Un incident collectif d’une ampleur inédite
Le paddock a été pris de court lorsque Toto Wolff, directeur de Mercedes, a confirmé que toutes les équipes motorisées par la marque — de Mercedes elle-même à McLaren, Alpine et Williams — avaient été frappées par un manque de puissance électrique en sortie de La Source, juste dès le début de la grande boucle ardennaise. Cette défaillance du système d’énergie, selon Wolff, n’a épargné aucun des moteurs allemands lors de cette séquence critique. Une investigation interne doit désormais être menée rapidement pour en déterminer la cause précise.
George Russell, principal malchanceux du bug
Parmi ceux qui en ont particulièrement pâti, George Russell a connu un revers spectaculaire. Parti en troisième position, le Britannique a vu ses chances de bon résultat s’évaporer dès la remontée de Kemmel, son bloc électrique ne délivrant pas la puissance attendue depuis la sortie d’Eau Rouge. Ce déficit d’énergie, apparu dès le premier virage, a empêché la batterie de restaurer une charge optimale. Sous la pression immédiate des Ferrari de Charles Leclerc et de Lewis Hamilton, Russell n’a pas pu défendre sa position et a finalement été victime d’un accrochage avec Hamilton dans les Combes, terminant sa course dans les graviers et devant abandonner.

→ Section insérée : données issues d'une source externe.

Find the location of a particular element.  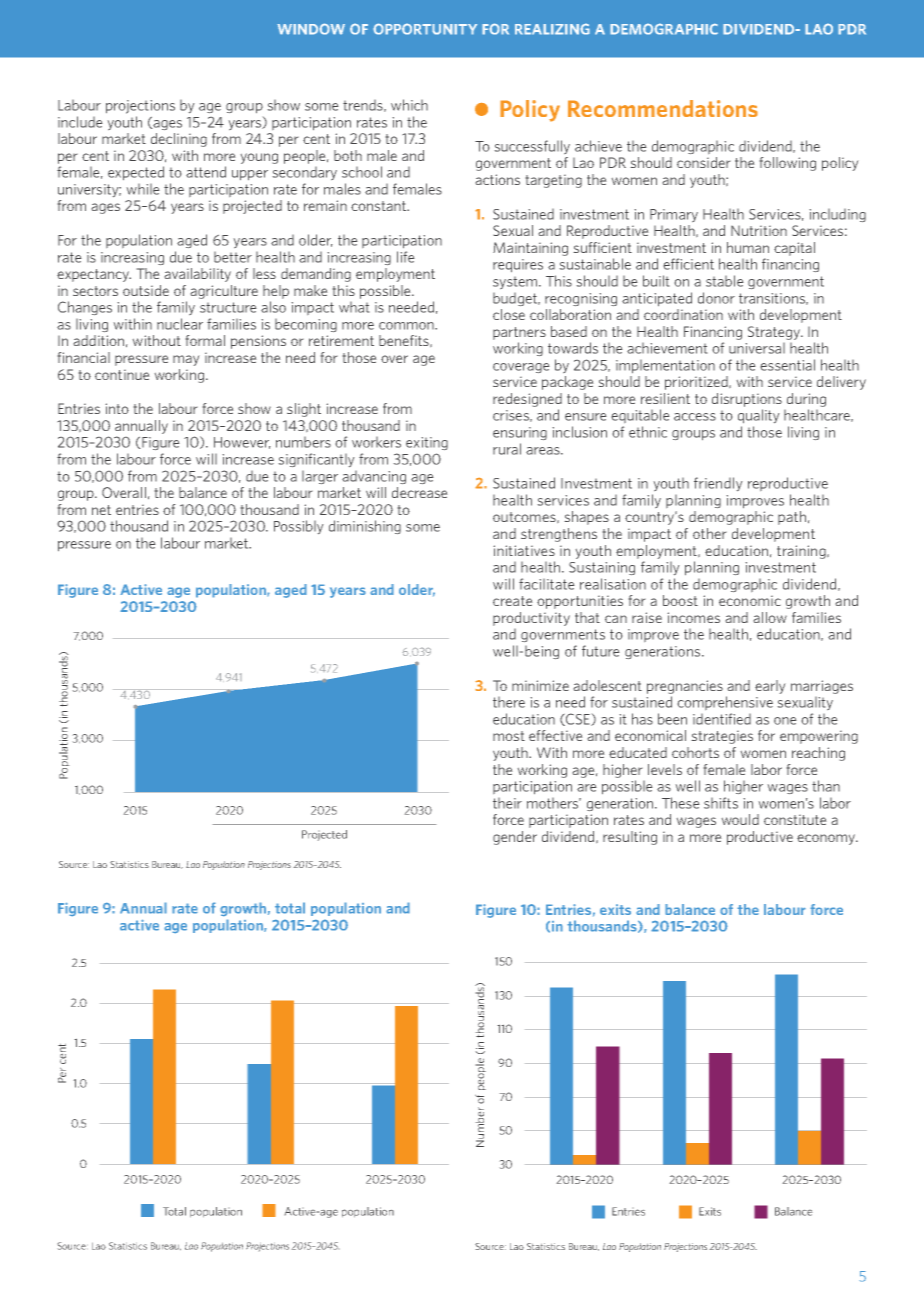

WINDOW is located at coordinates (311, 29).
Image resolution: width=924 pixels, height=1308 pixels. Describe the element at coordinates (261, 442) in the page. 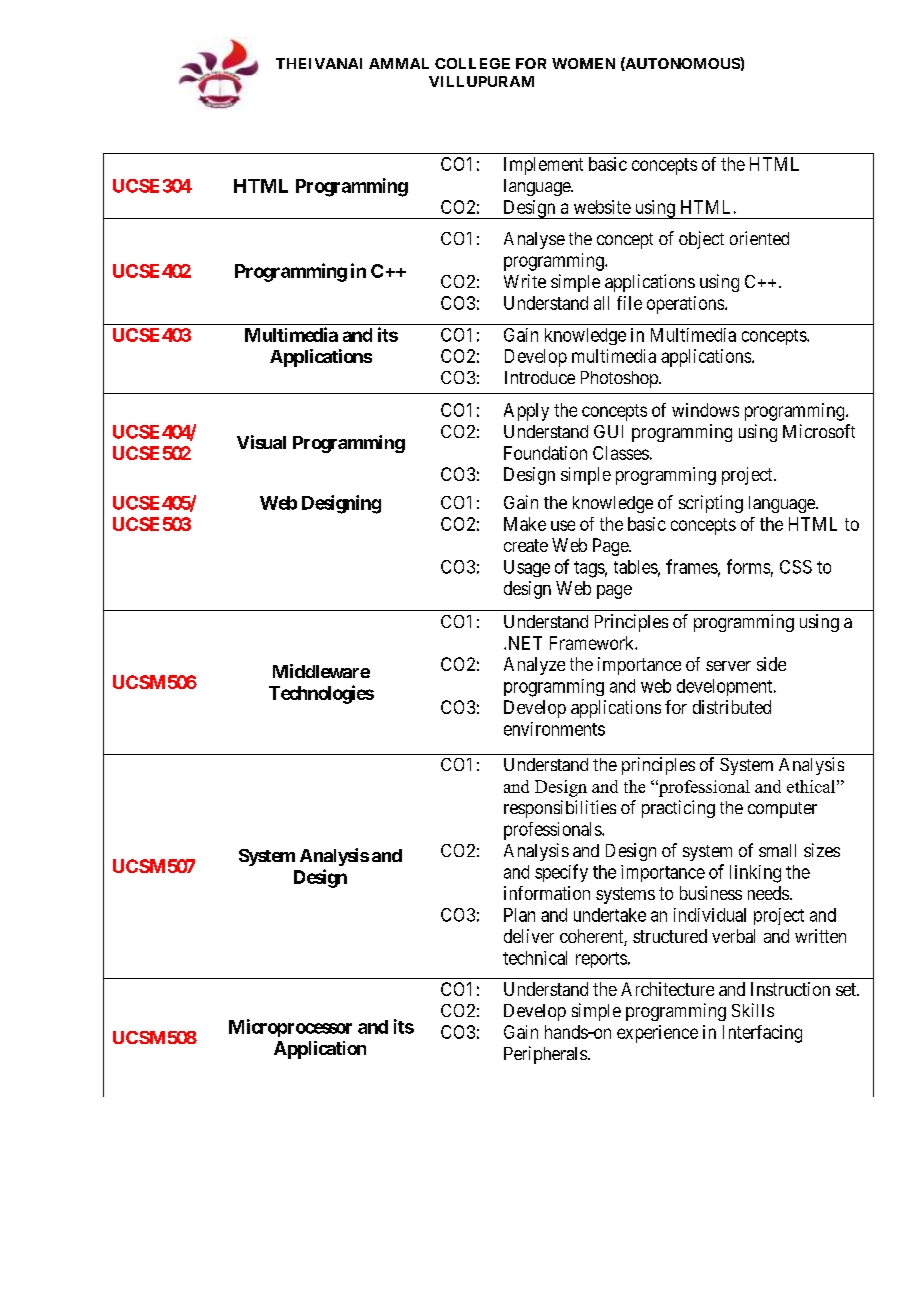

I see `Visual` at that location.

Des effets variables sur la grille Mercedes
Bien que tous aient subi le problème, Wolff a souligné que Russell avait été plus touché que Kimi Antonelli, ce dernier ayant également souffert d’un départ laborieux. Antonelli, qui a perdu d’emblée la tête au profit de Max Verstappen, a cependant réussi à reprendre rapidement l’avantage grâce à l’aspiration dans la ligne droite, décrivant sa phase de lancement comme “complètement folle”. Il a confié n’avoir d’abord rien compris à la situation, voyant Verstappen le dépasser à grande vitesse avant Eau Rouge, puis se retrouvant sous la menace de Charles Leclerc, tout en essayant de garder le contrôle parmi un flot de voitures déboulant dans ses rétroviseurs. Malgré la confusion, Antonelli a pu éviter tout dommage.

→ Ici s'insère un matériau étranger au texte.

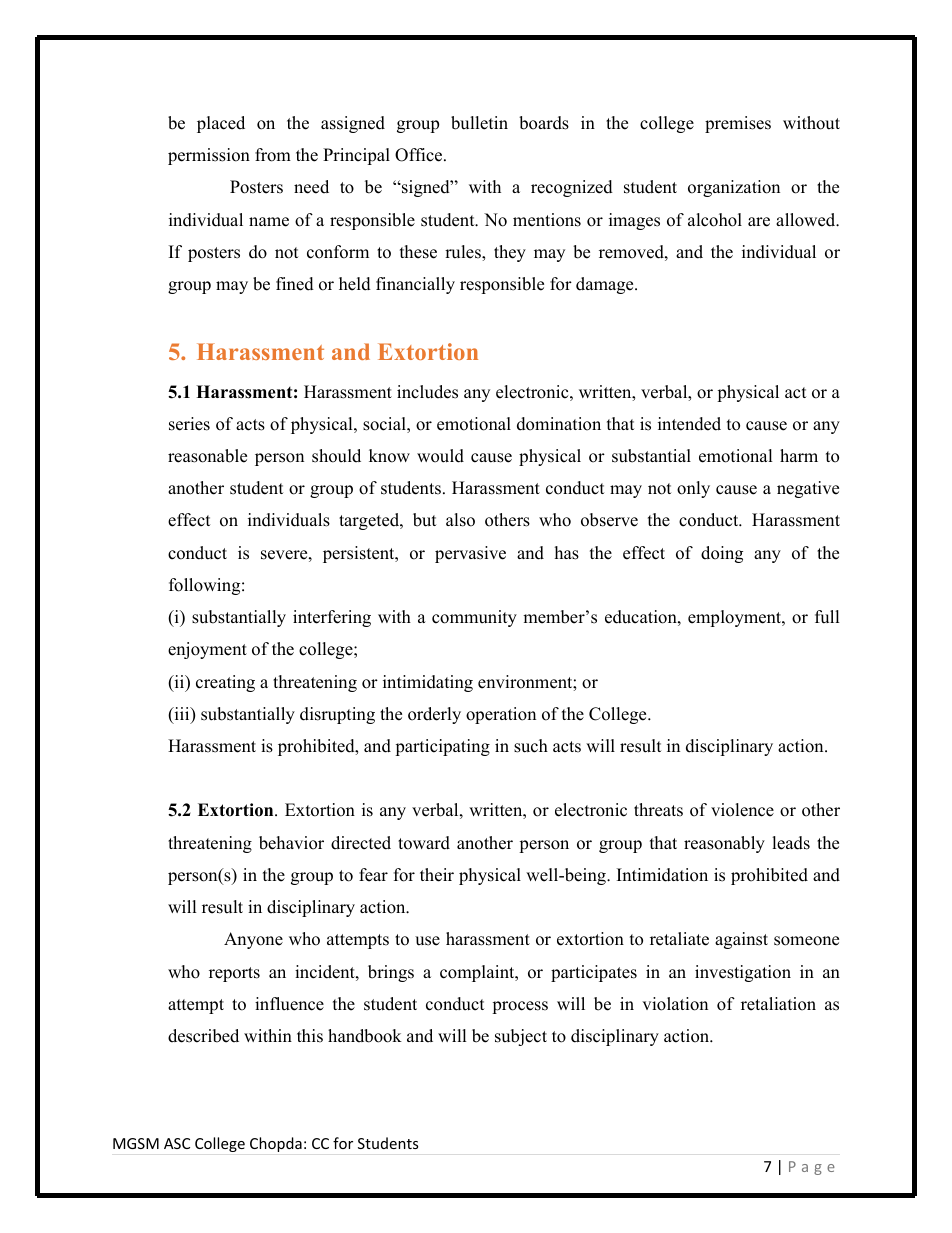 The width and height of the screenshot is (952, 1233). What do you see at coordinates (689, 424) in the screenshot?
I see `intended` at bounding box center [689, 424].
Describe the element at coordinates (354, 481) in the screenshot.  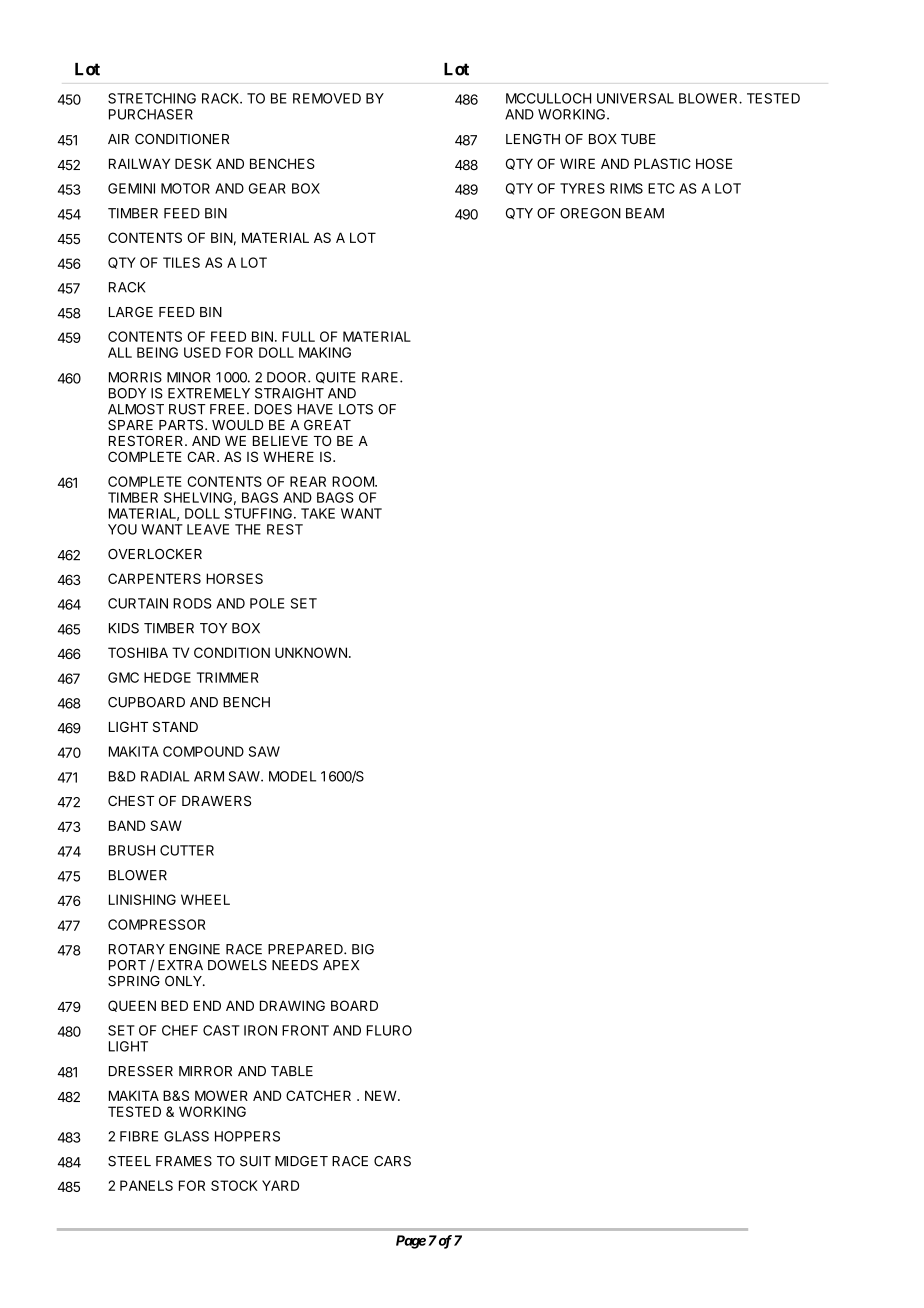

Pierre Gasly, autre victime notable
Pierre Gasly n’a pas été épargné non plus. Parti dixième sur la grille avec sa monoplace Alpine, le Français s’est retrouvé immédiatement dépassé à répétition, en particulier lors de la descente vers Eau Rouge. Il a exprimé sa frustration de ne pas disposer de la puissance requise pour rester dans le rythme, déclarant avoir subi un envol médiocre sans comprendre l’origine du manque de vitesse lors de l’accélération initiale. Ce coup du sort lui a fait perdre de nombreuses places dès le lancement de la course.
Des conséquences disparates dans le peloton
Certaines voitures propulsées par Mercedes ont été moins affectées par ce souci mystérieux. Alexander Albon, par exemple, a pris un bon départ avec sa Williams mais n’a pas pu contenir la perte de performance sur la durée. À l’inverse, Carlos Sainz a vu ses difficultés augmenter surtout à cause d’un contact au premier virage, qui a nécessité le remplacement de son aileron avant, masquant l’impact du problème moteur sur sa stratégie de course.

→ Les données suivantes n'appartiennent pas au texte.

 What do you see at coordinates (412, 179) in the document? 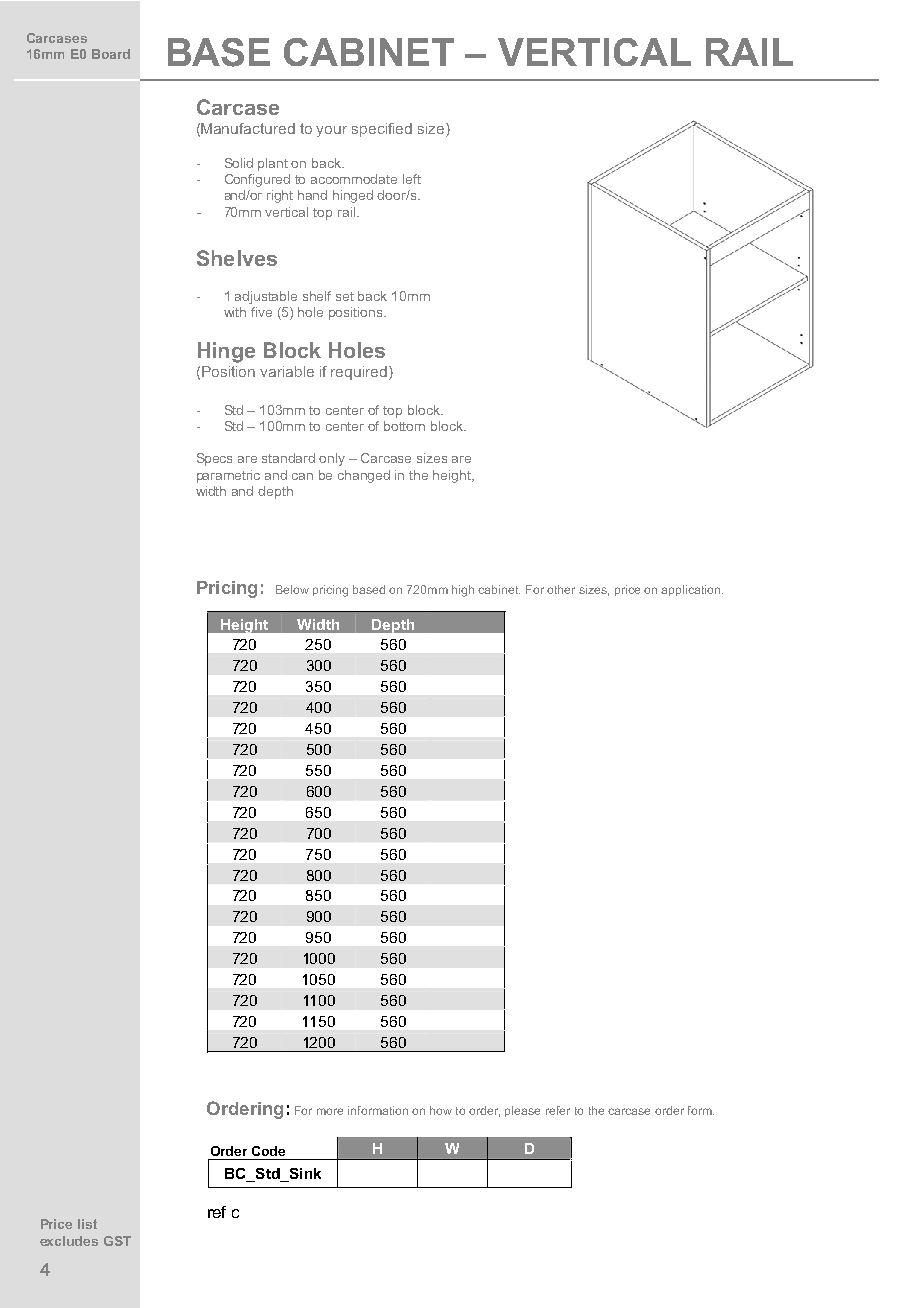
I see `left` at bounding box center [412, 179].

Fiabilité, performance et enjeu du championnat
Au terme de cette journée imprévisible, Toto Wolff a mis en avant la nécessité de surmonter cet obstacle technique. Il estime que si la combinaison moteur et monoplaces Mercedes reste performante sur le plan purement mécanique, l’ensemble manque encore d’une fiabilité fondamentale. Pour le patron de l’écurie, il est crucial de résoudre ces faiblesses qui, selon lui, coûtent de précieux points dans la lutte au championnat des constructeurs.
À Spa, la performance pure ne fait parfois pas le poids face à la fragilité d'un composant invisible mais décisif.